*** Supplied data Section Begins ***
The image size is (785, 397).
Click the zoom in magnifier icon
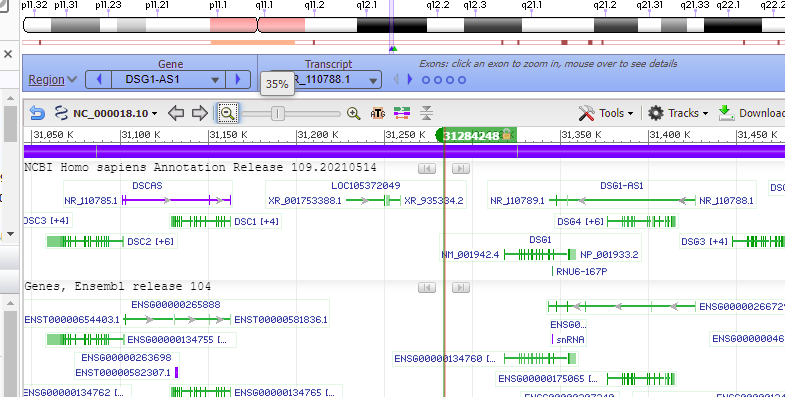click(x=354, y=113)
*** Supplied data Section Ends ***
*** Supplied data Section Begins ***
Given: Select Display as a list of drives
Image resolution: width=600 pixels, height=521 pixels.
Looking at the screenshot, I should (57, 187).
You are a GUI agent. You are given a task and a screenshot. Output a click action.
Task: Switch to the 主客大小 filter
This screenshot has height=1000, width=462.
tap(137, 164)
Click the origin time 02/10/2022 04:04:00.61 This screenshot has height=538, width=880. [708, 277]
*** Supplied data Section Ends ***
## Required action
Above are some lines. Repeat exactly, and only, those from the line that has "Task: Switch to the 主客大小 filter" through the line that has "Click the origin".

## Answer for the task
Task: Switch to the 主客大小 filter
This screenshot has height=1000, width=462.
tap(137, 164)
Click the origin time 02/10/2022 04:04:00.61 This screenshot has height=538, width=880. [708, 277]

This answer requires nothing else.